Arizona gets $2.8M in Johnson & Johnson medical device settlement
Oct 18, 2019, 2:00 PM
PHOENIX – Johnson & Johnson has agreed to pay Arizona nearly $3 million as part of a multistate settlement over a subsidiary’s inaccurate claims about the effectiveness and safety of a medical device.
Ethicon, Inc. and its parent company has reached a $116.9 million settlement with 41 states and the District of Columbia over the marketing of transvaginal surgical mesh devices.
The Arizona Attorney General’s Office said in a press release Friday that the Grand Canyon State was due $2.8 million of the settlement.
Transvaginal surgical mesh can be used to treat women with the pelvic floor disorders of organ prolapse and stress urinary incontinence.
The states’ civil lawsuit said Ethicon didn’t adequately disclose the device’s potential side effects or the fact that it was nearly impossible to remove from patients.
The underplayed risks include chronic pain and inflammation, mesh erosion, incontinence, scarring and pain during sex, according to the release.

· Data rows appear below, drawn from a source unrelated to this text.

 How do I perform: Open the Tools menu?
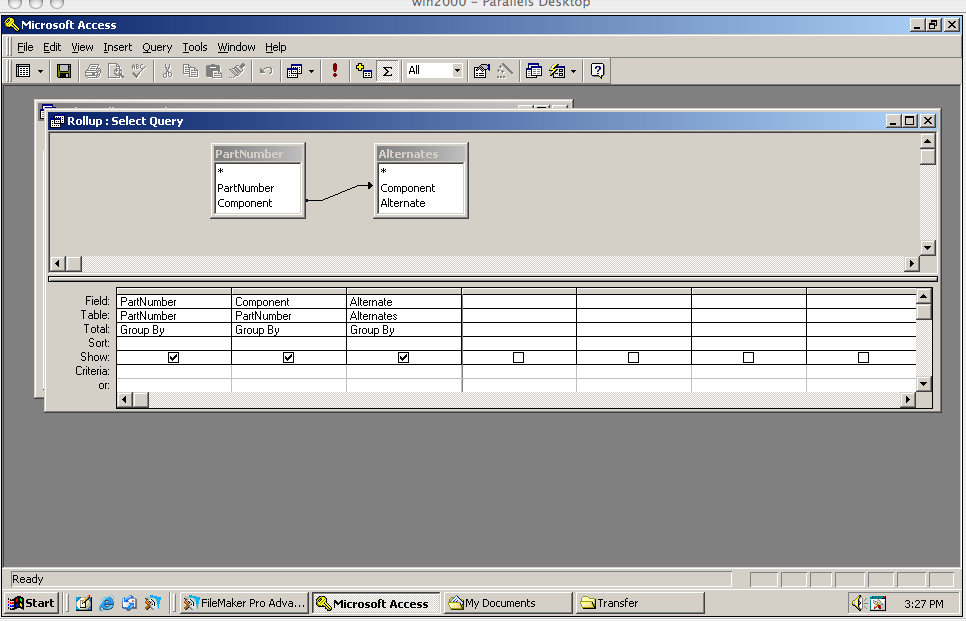(195, 47)
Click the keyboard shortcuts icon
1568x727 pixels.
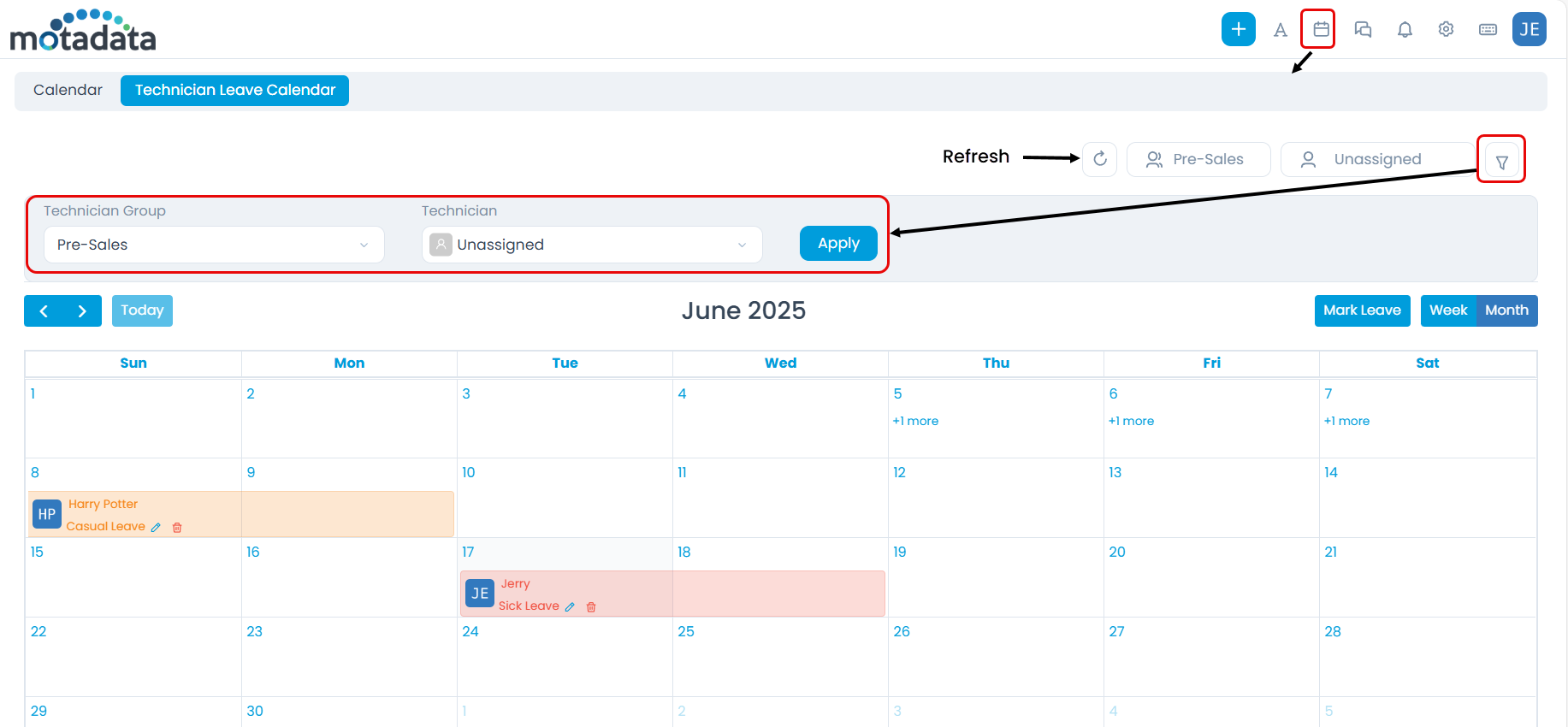coord(1488,29)
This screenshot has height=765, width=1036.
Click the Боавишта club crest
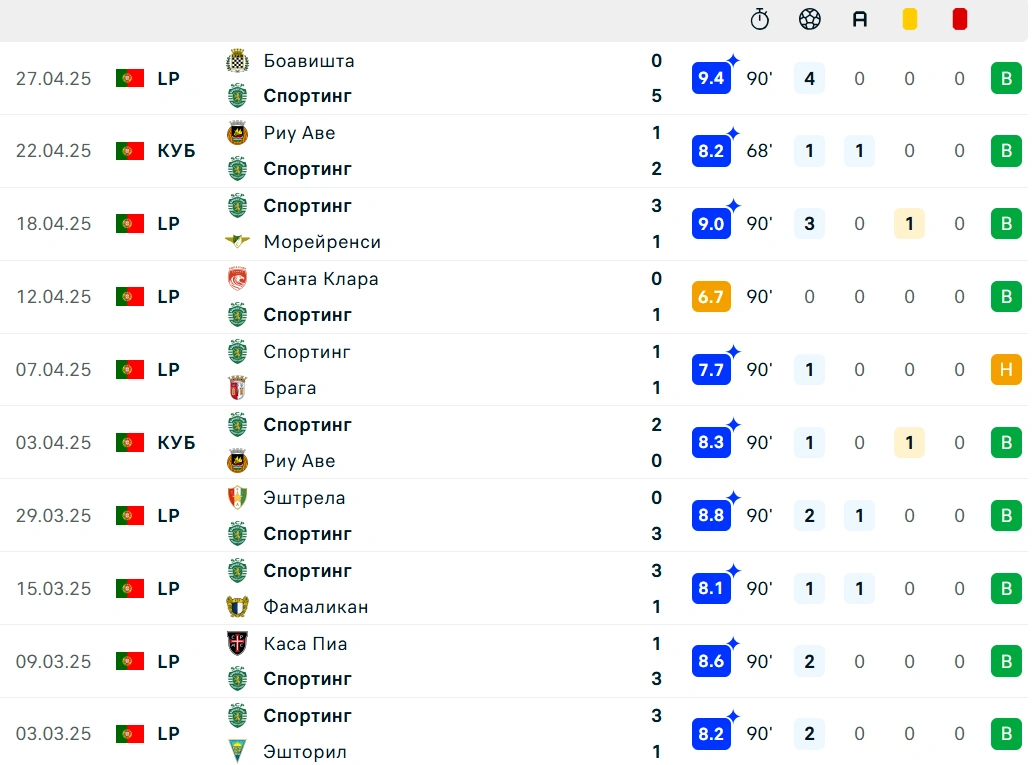click(237, 61)
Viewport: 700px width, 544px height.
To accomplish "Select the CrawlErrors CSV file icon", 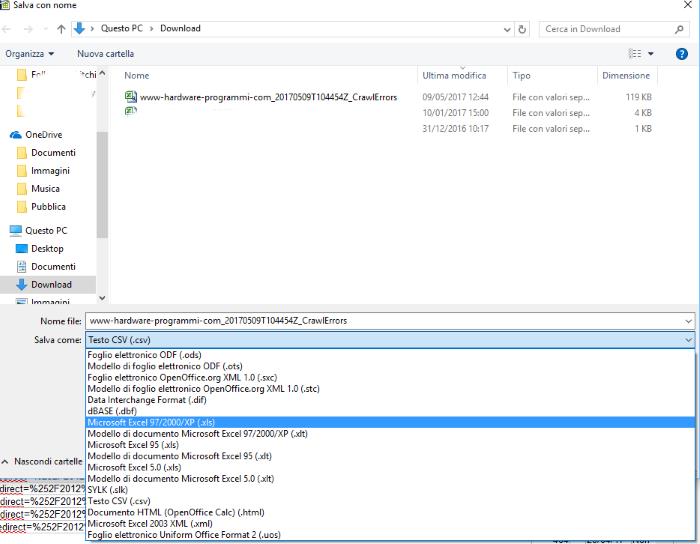I will pyautogui.click(x=131, y=97).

In addition to the cash penalties, Ethicon agreed to change its marketing and training for the device to make sure consumers and medical practitioners are aware of the side effects.
An Ethicon spokeswoman noted the settlement doesn’t include admission of any misconduct, and said the devices “are considered by many to be the gold standard for the treatment of stress urinary incontinence.”

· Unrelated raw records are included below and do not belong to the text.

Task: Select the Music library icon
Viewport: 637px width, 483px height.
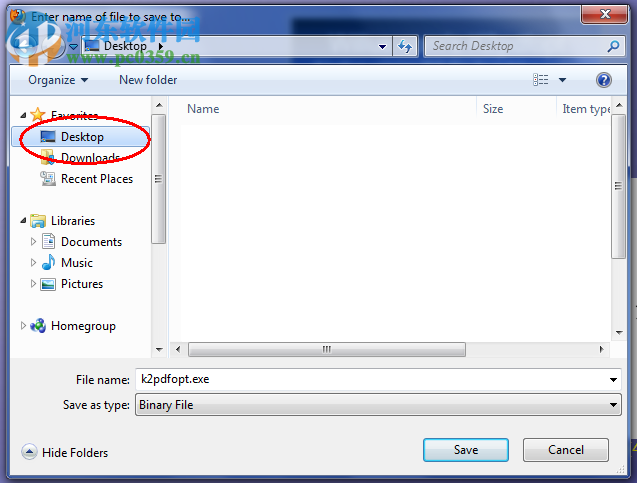Action: (x=49, y=263)
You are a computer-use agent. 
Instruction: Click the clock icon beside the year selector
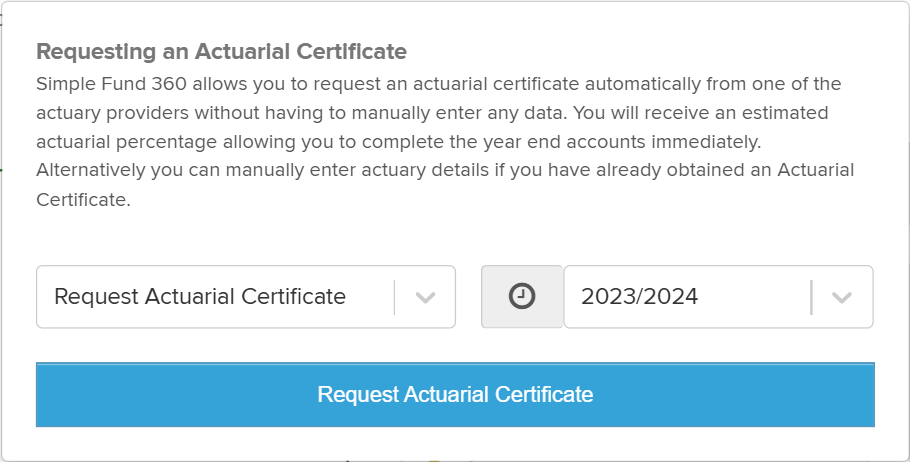click(522, 296)
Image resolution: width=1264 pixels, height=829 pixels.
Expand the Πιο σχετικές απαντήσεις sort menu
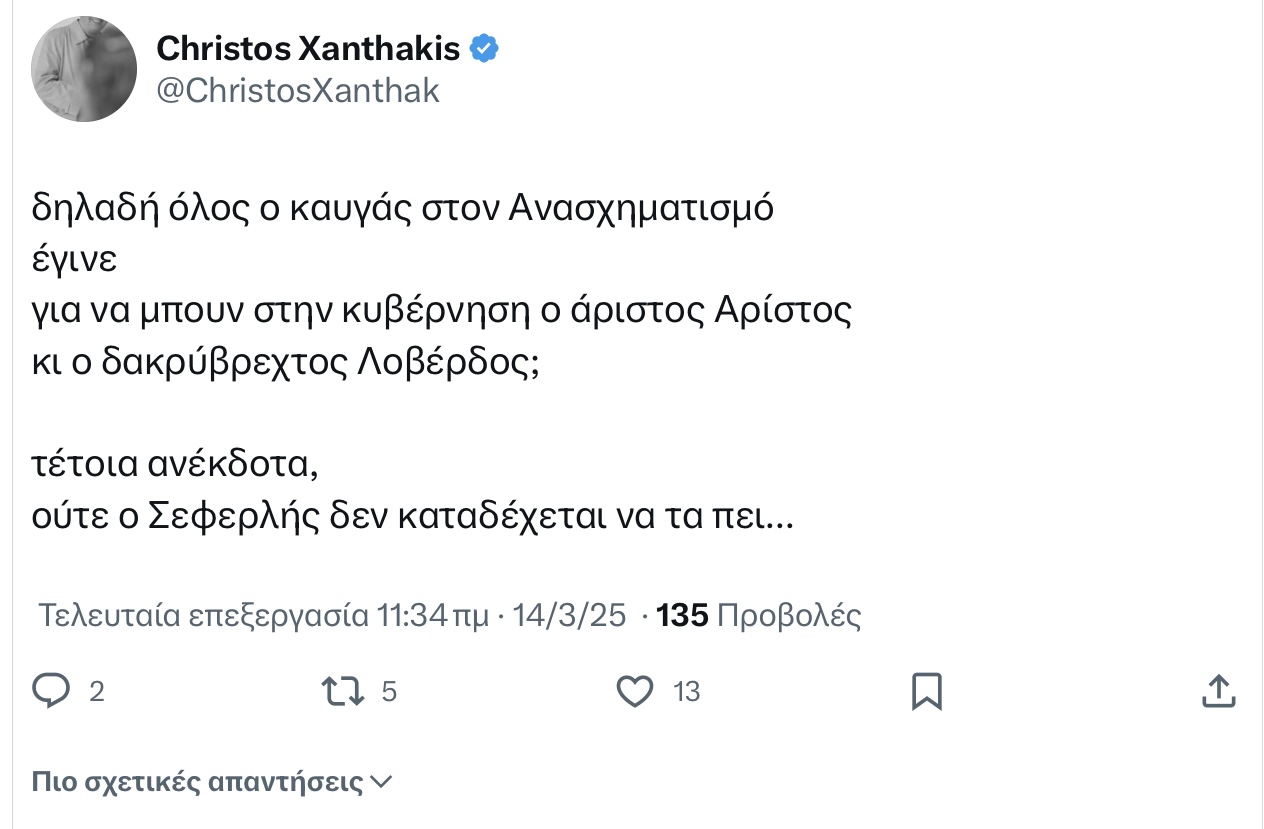click(x=212, y=782)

About 25,000 U.S. women with complications from the devices have sued Johnson & Johnson, the company said. Those lawsuits aren’t affected by the settlement.
News of the settlement was first reported Thursday. A day later, Johnson & Johnson recalled a batch of its baby powder after government testing found trace amounts of asbestos in one bottle bought online.
The recalled lot of 33,000 22-ounce bottles distributed last year is #22318RB. Consumers who have a bottle from that lot should stop using it; refunds are available through the company’s website.
The recall came as the pharmaceutical giant fights thousands of lawsuits in which plaintiffs claim its iconic baby talcum powder was contaminated with asbestos and that it caused ovarian cancer or mesothelioma, a rare cancer linked to inhaling asbestos fibers.
The Associated Press contributed to this report.